The Maldivian prison systems were routinely used as torture centres where custodial deaths and disappearances were commonplace. The death of Evan Naseem, a non-political prisoner was seen as a catalyst for the democracy movement that eventually voted-out former president, Maumoon Abdul Gayoom, then internationally known for being Asia’s longest-serving leader. On 19 September 2003, there was an altercation and Naseem was tortured to death at the age of 19, around the same age as three other prisoners who were killed in subsequent unrest the following day. The Gayoom government tried to rush the burial of Naseem to avoid unrest in the capital. His story sent shockwaves through the political system in the country, initially through the sheer effort of Mariyam Manike, Naseem’s grieving mother. Riots erupted in Male and Maafushi prison and government buildings were torched. Prison guards shot and killed three prisoners: Abdulla Ameen, 23; Ahmed Shiyaz, 18; and Ali Aslam, 18. At the same time, 17 other prisoners were injured. The then opposition rightly demanded speedy and tangible democratic reforms.

Sixteen years ago, on 12 August 2004, an extraordinary number of people gathered to call for democratic reform and for the release of political prisoners. The protest caused President Gayoom to declare a state of emergency, during which hundreds of individuals were detained and tortured by the state security forces. Many survivors note the brute force and sexualised nature of the torture inflicted by the state security forces, with their families mentioning child rape and other forms of sexual violence. Again, all alleged acts of treason were pardoned, in line with how the state had handled previous acts of resistance. This seemingly removed any need for reconciliation or justice for the tortured detainees. Again, there was no apology offered nor a platform provided for victims to seek reparations. The day is locally known as the ‘Black Friday’.

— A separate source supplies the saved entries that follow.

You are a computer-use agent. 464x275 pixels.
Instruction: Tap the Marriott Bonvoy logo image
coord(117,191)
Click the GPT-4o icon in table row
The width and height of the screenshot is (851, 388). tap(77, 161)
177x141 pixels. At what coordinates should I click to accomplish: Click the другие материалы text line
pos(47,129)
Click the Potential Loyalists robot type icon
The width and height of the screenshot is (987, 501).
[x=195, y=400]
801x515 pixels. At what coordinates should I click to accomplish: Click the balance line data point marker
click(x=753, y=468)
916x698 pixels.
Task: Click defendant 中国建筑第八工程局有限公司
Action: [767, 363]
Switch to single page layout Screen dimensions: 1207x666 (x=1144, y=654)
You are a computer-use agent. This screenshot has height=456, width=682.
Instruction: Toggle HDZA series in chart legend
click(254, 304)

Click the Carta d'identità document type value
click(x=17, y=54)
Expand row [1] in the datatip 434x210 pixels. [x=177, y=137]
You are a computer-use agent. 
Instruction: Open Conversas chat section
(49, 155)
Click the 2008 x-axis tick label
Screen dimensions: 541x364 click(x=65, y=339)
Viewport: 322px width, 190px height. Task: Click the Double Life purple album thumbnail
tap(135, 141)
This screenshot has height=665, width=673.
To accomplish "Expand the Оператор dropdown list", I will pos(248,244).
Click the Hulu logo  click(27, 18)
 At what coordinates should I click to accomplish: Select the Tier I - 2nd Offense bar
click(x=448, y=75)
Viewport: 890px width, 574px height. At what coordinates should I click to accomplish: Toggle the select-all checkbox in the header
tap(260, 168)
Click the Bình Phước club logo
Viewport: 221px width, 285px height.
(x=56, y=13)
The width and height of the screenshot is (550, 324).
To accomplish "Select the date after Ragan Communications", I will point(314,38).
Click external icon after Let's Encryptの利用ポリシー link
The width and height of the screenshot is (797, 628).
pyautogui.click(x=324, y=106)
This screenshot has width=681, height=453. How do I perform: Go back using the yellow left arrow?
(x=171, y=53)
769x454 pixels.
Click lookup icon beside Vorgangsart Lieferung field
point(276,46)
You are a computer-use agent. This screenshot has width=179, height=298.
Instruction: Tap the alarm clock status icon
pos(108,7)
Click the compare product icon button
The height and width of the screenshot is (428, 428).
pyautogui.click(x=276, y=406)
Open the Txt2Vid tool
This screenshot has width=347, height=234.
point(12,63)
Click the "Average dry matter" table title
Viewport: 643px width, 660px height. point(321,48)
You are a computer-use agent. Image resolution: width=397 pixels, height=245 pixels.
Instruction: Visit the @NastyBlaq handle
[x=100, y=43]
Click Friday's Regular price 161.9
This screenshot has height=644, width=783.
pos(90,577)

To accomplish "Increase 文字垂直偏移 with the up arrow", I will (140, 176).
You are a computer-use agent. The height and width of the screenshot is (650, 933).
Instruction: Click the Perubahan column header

Foreign observers and reportage on the Maldives can be entirely oblivious to why Maldivian activists use post-conflict language.

Just as liberation movements from the South were pardoned by the Nasir government after reassuring British officials, in 2005 Gayoom pardoned all those who participated in the 12 August 2004 protest. In doing so, he signalled to the international community that the Maldives intended to embark on democratic reformation. No damages were awarded and there was no apology – the survivors were to be grateful for the Maldivian leadership’s mercy. When persecutory State actions are publicly forgotten, the subsequent wound does not heal.

These events alone demonstrate that open debate and specialised research is required in this area. Historical literature such as Siyasi Cancer by Ali Moosa Didi; Dhekunu Gadubadu (The Unrest in the South) by Ahmed Najeeb; Alhugandu ge Handhaanthah (My Recollections) by Mohamed Naseem; Orchid by Mohamed Jameel; and Rebellion of the Southern Atolls by Naseema Mohamed venture into the Maldives’ politically tumultuous past. A more recent publication, Dhivehiraajje Democracy ah Kuri Dhathuru (The Maldives’ Journey to Democracy) by Mohamed Abdulla Shafeeq, documents the beginnings of the Maldives’ current project of democratisation.

Implementing programmes that amount to ‘selective justice’ goes against the ideals and objectives of truth and reconciliation processes. The Maldivian government and the Parliament should reconsider its current position and involve survivors of torture at every stage of the development of this bill before it becomes a law that could have grave consequences for Maldivian citizens. It is shocking that despite being victims of torture, certain government officials are choosing to bury the past to sustain their political clout, rather than provide justice for the systematically and historically unheard voices of Maldivian society.